Connelly: Kommer ist ein professioneller Investmentbanker, der mit seinem Profiwissen ganz anders agieren kann als ein durchschnittlicher Privatanleger. Seinen Ratschlägen kann man folgen, wenn man sich intensiv mit der Materie auseinandersetzt. ETFs sind generell eine gute Erfindung. Ich bin kein Feind der aktiv gemanagten Fonds. Ich investiere in beides, weil ich finde, dass es auch gut gemanagte aktive Fonds gibt, mit denen ich selbst gut verdient habe.

procontra: Welche sind das?

Connelly: Ich habe zum Beispiel einen japanischen und einen europäischen Aktienfonds und investiere im Health-Bereich. Aber dafür braucht man eine gewisse Expertise, man sollte nicht blind eine Benchmark kaufen. Das Kostenargument ist bei den ETF natürlich unschlagbar. Kosten fressen Rendite, das ist nicht von der Hand zu weisen.
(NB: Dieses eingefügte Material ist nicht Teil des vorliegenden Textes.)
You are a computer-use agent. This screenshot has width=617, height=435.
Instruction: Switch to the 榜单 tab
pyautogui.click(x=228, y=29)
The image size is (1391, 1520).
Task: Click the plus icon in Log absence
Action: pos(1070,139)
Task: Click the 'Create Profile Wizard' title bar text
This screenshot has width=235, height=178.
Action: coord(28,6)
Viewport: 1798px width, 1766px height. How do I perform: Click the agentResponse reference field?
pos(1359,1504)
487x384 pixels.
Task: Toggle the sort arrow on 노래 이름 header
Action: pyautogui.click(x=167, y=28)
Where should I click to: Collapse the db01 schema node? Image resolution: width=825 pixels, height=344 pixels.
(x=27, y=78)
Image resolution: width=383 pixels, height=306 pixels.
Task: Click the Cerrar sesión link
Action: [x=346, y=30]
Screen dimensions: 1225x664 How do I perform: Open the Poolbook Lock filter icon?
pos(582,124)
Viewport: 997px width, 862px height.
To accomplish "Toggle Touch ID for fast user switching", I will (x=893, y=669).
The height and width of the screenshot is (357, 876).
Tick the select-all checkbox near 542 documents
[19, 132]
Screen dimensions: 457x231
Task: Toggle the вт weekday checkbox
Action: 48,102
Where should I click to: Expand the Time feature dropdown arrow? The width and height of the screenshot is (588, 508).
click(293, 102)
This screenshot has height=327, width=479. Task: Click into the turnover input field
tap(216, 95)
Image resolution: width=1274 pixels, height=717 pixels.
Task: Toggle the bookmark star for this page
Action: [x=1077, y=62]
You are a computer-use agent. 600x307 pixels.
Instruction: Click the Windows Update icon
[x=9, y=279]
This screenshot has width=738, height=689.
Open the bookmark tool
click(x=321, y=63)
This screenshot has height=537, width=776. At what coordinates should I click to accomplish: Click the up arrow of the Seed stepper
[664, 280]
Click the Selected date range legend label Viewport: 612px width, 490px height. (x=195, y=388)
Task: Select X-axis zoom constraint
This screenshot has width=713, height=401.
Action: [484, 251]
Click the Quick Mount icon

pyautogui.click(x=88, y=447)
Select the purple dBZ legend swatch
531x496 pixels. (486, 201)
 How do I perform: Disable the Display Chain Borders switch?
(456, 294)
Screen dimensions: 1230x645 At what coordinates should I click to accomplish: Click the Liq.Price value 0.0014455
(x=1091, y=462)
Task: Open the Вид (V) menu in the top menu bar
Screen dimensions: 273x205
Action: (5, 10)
Ich besitze auch viele ETF. Anfänger sollten mit einem ETF-Sparplan beginnen und schauen, wie sie damit zurechtkommen. Ich bin beim Finanzcoaching immer wieder verblüfft, welche grundlegenden Fragen gestellt werden. Übrigens sind oft auch sehr gut verdienende Frauen oder solche, die durch eine Erbschaft an Geld gekommen sind, überfordert.